Received-SPF: pass (google.com: best guess record for domain of linux-kernel-owner@vger.kernel.org designates 209.132.180.67 as permitted sender) client-ip=209.132.180.67;
Date:   Wed, 5 Dec 2018 08:40:52 +0100
From:   Michal Hocko <mhocko@kernel.org>
To:     David Rientjes <rientjes@google.com>
Cc:     Linus Torvalds <torvalds@linux-foundation.org>,
        Andrea Arcangeli <aarcange@redhat.com>, ying.huang@intel.com,
        s.priebe@profihost.ag, mgorman@techsingularity.net,
        Linux List Kernel Mailing <linux-kernel@vger.kernel.org>,
        alex.williamson@redhat.com, lkp@01.org, kirill@shutemov.name,
        Andrew Morton <akpm@linux-foundation.org>,
        zi.yan@cs.rutgers.edu, Vlastimil Babka <vbabka@suse.cz>
Subject: Re: [patch 0/2 for-4.20] mm, thp: fix remote access and allocation
 regressions
Message-ID: <20181205074052.GU1286@dhcp22.suse.cz>
References: <alpine.DEB.2.21.1812031545080.161134@chino.kir.corp.google.com>
 <20181204073850.GW31738@dhcp22.suse.cz>
 <alpine.DEB.2.21.1812041415270.159770@chino.kir.corp.google.com>
MIME-Version: 1.0
Content-Type: text/plain; charset=us-ascii
Content-Disposition: inline
In-Reply-To: <alpine.DEB.2.21.1812041415270.159770@chino.kir.corp.google.com>
User-Agent: Mutt/1.10.1 (2018-07-13)
Sender: linux-kernel-owner@vger.kernel.org
Precedence: bulk

On Tue 04-12-18 14:25:54, David Rientjes wrote:
> On Tue, 4 Dec 2018, Michal Hocko wrote:
> 
> > > This fixes a 13.9% of remote memory access regression and 40% remote
> > > memory allocation regression on Haswell when the local node is fragmented
> > > for hugepage sized pages and memory is being faulted with either the thp
> > > defrag setting of "always" or has been madvised with MADV_HUGEPAGE.
> > > 
> > > The usecase that initially identified this issue were binaries that mremap
> > > their .text segment to be backed by transparent hugepages on startup.
> > > They do mmap(), madvise(MADV_HUGEPAGE), memcpy(), and mremap().
> > 
> > Do you have something you can share with so that other people can play
> > and try to reproduce?
> > 
> 
> This is a single MADV_HUGEPAGE usecase, there is nothing special about it.  
> It would be the same as if you did mmap(), madvise(MADV_HUGEPAGE), and 
> faulted the memory with a fragmented local node and then measured the 
> remote access latency to the remote hugepage that occurs without setting 
> __GFP_THISNODE.  You can also measure the remote allocation latency by 
> fragmenting the entire system and then faulting.
> 
> (Remapping the text segment only involves parsing /proc/self/exe, mmap, 
> madvise, memcpy, and mremap.)

How does this reflect your real workload and regressions in it. It
certainly shows the worst case behavior where the access penalty is
prevalent while there are no other metrics which might be interesting or
even important. E.g. page table savings or the TLB pressure in general
when THP fail too eagerly.
As Anrea mentioned there are really valid cases where the remote latency
pays off.

Have you actually seen the advertised regression in the real workload
and do you have any means to simulate that workload.

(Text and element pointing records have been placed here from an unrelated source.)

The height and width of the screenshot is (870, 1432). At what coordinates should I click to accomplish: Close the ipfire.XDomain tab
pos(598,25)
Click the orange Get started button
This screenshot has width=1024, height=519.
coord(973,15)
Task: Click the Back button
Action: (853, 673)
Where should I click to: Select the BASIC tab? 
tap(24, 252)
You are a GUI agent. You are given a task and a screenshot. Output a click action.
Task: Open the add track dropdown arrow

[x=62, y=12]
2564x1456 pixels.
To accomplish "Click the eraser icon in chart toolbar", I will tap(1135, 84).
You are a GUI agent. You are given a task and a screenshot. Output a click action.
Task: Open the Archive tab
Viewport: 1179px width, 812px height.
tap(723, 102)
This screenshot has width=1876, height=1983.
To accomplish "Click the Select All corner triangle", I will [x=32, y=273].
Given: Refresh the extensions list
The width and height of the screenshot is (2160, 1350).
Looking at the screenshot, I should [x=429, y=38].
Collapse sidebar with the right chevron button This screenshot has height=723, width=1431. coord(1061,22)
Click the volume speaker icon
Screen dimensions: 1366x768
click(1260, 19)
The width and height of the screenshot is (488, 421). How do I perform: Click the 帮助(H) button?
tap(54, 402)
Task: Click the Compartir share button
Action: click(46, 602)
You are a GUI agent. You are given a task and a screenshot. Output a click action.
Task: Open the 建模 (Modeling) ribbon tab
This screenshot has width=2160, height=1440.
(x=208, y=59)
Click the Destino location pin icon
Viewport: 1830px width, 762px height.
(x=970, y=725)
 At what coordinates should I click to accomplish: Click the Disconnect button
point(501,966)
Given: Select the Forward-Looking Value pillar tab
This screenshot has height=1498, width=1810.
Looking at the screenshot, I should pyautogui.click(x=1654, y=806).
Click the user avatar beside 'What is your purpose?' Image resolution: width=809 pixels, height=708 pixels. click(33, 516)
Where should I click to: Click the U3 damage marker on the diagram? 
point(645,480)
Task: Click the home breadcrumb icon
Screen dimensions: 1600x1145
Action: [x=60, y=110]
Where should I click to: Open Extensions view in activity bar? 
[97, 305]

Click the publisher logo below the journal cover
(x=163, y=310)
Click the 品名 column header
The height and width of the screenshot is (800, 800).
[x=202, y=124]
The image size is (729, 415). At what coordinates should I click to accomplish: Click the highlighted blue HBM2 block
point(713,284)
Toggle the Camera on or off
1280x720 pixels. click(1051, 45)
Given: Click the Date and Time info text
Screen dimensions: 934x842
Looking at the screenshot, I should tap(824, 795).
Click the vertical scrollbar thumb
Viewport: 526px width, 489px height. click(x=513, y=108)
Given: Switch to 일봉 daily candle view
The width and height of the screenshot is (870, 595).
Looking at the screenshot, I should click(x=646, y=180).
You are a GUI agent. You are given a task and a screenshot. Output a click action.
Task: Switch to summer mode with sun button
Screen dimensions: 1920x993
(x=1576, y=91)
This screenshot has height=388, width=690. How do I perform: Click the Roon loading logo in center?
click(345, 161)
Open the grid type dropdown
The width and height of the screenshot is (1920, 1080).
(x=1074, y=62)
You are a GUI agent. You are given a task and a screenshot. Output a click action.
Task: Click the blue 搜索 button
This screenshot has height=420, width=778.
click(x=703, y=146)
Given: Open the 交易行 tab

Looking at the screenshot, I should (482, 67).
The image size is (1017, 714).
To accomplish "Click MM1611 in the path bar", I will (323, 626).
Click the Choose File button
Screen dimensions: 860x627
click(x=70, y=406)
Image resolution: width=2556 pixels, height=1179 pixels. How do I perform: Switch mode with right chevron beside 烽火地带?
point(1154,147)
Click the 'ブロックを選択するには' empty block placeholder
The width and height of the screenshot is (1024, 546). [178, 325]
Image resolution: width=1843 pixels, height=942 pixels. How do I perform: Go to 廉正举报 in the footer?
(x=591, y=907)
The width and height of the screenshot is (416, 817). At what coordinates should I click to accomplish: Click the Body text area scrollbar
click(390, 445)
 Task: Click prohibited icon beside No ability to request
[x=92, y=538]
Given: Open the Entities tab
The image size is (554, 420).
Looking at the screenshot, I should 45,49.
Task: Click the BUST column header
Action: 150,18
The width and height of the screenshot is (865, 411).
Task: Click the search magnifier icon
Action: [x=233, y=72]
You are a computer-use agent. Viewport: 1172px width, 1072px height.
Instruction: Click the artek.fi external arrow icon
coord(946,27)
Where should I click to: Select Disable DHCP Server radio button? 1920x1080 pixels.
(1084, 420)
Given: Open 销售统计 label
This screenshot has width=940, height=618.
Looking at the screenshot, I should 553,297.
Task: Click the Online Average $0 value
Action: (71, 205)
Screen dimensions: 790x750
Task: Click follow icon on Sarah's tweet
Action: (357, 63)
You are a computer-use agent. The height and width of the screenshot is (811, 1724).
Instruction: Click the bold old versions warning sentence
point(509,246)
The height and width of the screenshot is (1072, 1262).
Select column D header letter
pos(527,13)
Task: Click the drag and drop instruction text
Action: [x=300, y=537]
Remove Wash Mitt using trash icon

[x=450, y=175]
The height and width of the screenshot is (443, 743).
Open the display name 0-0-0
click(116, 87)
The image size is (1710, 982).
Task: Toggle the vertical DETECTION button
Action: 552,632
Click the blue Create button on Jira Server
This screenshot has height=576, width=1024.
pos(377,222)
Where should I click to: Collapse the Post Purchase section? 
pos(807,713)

> > > This requires a full revert and partial revert of commits merged during
> > > the 4.20 rc cycle.  The full revert, of ac5b2c18911f ("mm: thp: relax
> > > __GFP_THISNODE for MADV_HUGEPAGE mappings"), was anticipated to fix large
> > > amounts of swap activity on the local zone when faulting hugepages by
> > > falling back to remote memory.  This remote allocation causes the access
> > > regression and, if fragmented, the allocation regression.
> > 
> > Have you tried to measure any of the workloads Mel and Andrea have
> > pointed out during the previous review discussion? In other words what
> > is the impact on the THP success rate and allocation latencies for other
> > usecases?
> 
> It isn't a property of the workload, it's a property of the how fragmented 
> both local and remote memory is.  In Andrea's case, I believe he has 
> stated that memory compaction has failed locally and the resulting reclaim 
> activity ends up looping and causing it the thrash the local node whereas 
> 75% of remote memory is free and not fragmented.  So we have local 
> fragmentation and reclaim is very expensive to enable compaction to 
> succeed, if it ever does succeed[*], and mostly free remote memory.
> 
> If remote memory is also fragmented, Andrea's case will run into a much 
> more severe swap storm as a result of not setting __GFP_THISNODE.  The 
> premise of the entire change is that his remote memory is mostly free so 
> fallback results in a quick allocation.  For balanced nodes, that's not 
> going to be the case.  The fix to prevent the heavy reclaim activity is to 
> set __GFP_NORETRY as the page allocator suspects, which patch 2 here does.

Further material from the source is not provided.